Predicting Airline Passengers’ Satisfaction
Material and Methodology
A secondary data-set from the Kaggle
data platform was used to predict airline passengers’ satisfaction using machine algorithms Random Forest classifier the Datasets were partitioned into training and testing, 70% of the data was retained as a training set while 30% was considered as a testing set.
Read Data File
In this stage the data were reprocessed
# Capd %>% na.omit() # Removing missing values in the dataset
#
# # Converting data types using the following methods below
# Capd$Gender <- as.factor(Capd$Gender)
# Capd$customer_type <- as.factor(Capd$customer_type)
# Capd$type_of_travel <- as.factor(Capd$type_of_travel)
# Capd$customer_class <- as.factor(Capd$customer_class)
# Capd$flight_distance <- as.integer (Capd$flight_distance)
# Capd$inflight_wifi_service <- as.factor(Capd$inflight_wifi_service)
# Capd$ease_of_online_booking <- as.factor(Capd$ease_of_online_booking)
# Capd$gate_location <- as.factor(Capd$food_and_drink)
# Capd$food_and_drink <- as.factor(Capd$food_and_drink)
# Capd$online_boarding <- as.factor(Capd$online_boarding)

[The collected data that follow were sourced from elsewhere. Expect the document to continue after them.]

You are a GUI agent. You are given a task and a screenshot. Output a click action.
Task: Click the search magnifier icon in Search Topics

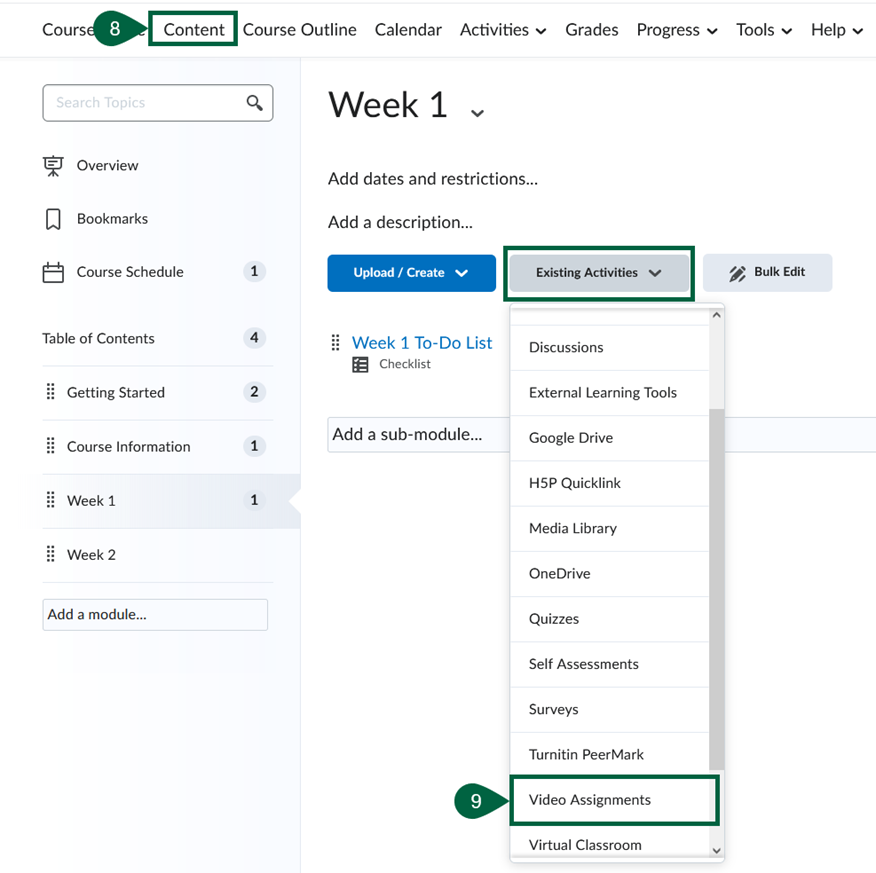coord(255,103)
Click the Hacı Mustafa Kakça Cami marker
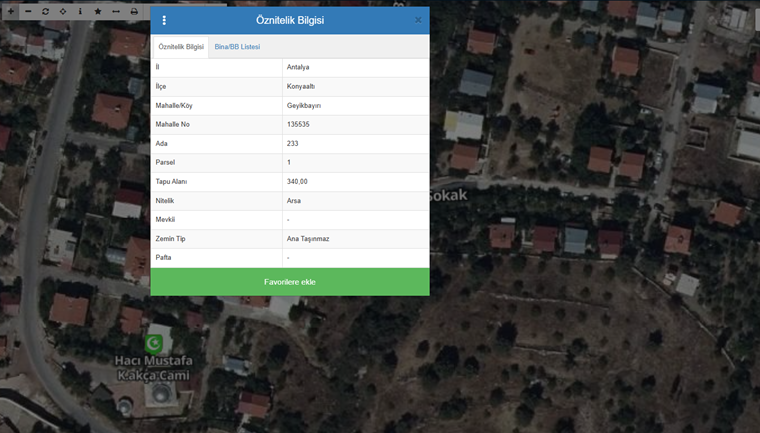Screen dimensions: 760x433 (153, 343)
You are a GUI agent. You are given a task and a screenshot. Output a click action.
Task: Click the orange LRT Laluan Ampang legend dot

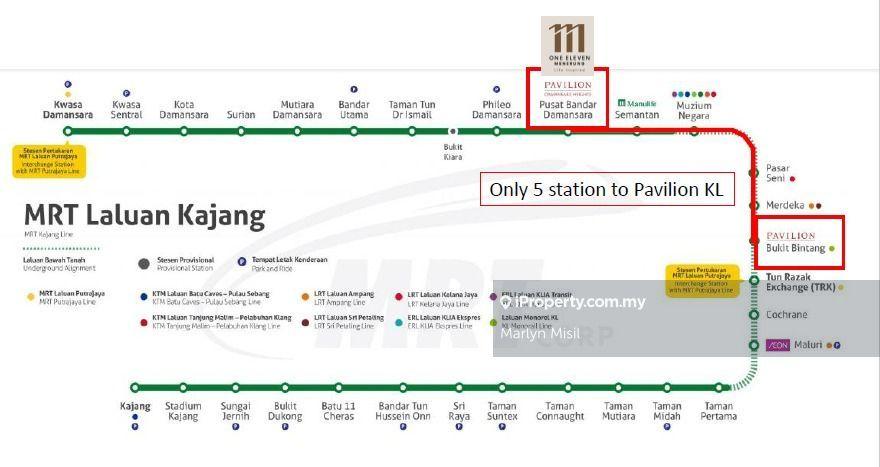click(305, 296)

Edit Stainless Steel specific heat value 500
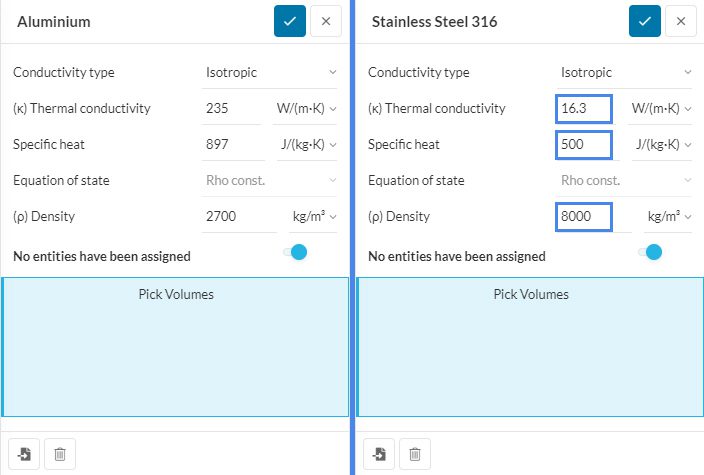(583, 144)
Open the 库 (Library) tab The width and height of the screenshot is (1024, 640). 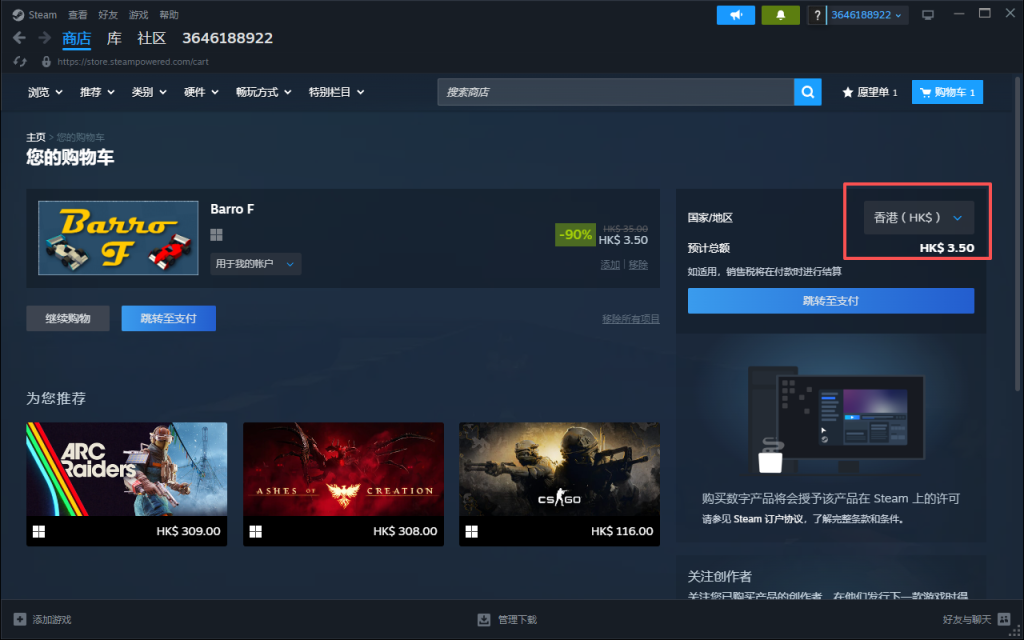coord(114,38)
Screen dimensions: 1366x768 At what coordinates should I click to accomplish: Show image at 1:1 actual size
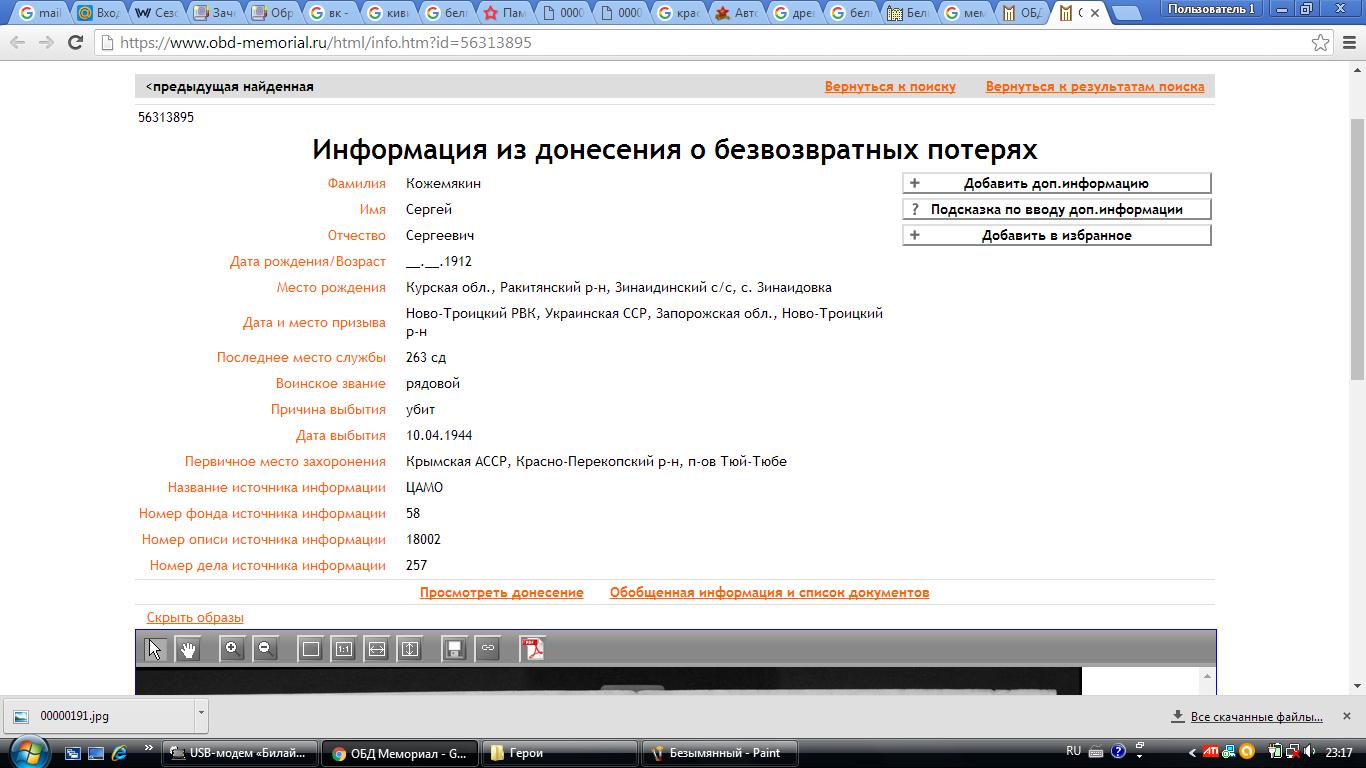tap(343, 649)
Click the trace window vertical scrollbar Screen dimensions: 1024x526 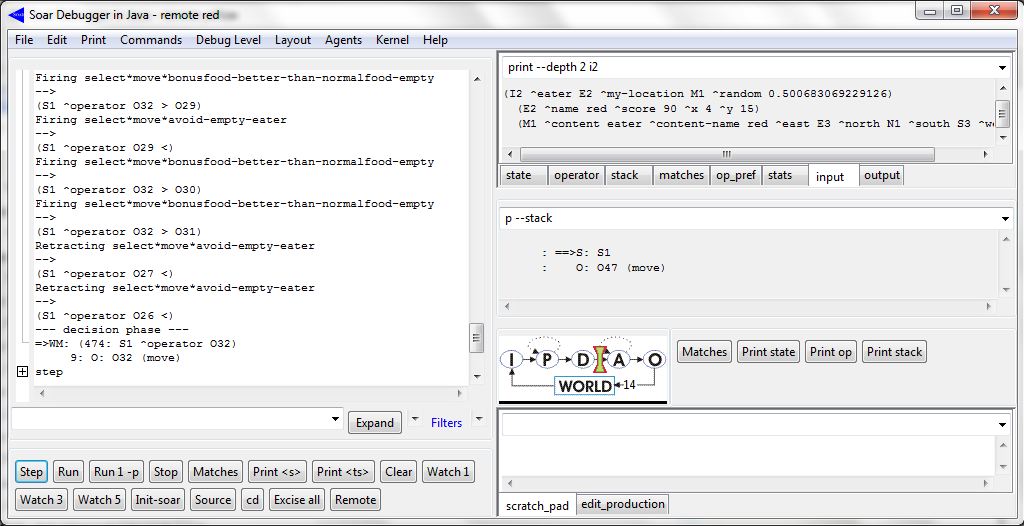tap(476, 220)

# Capd$seat_comfort <- as.factor(Capd$seat_comfort)
# Capd$inflight_entertainment <- as.factor(Capd$inflight_entertainment)
# Capd$onboard_service <- as.factor(Capd$onboard_service)
# Capd$leg_room_service <- as.factor(Capd$leg_room_service)
# Capd$baggage_handling <- as.factor(Capd$baggage_handling)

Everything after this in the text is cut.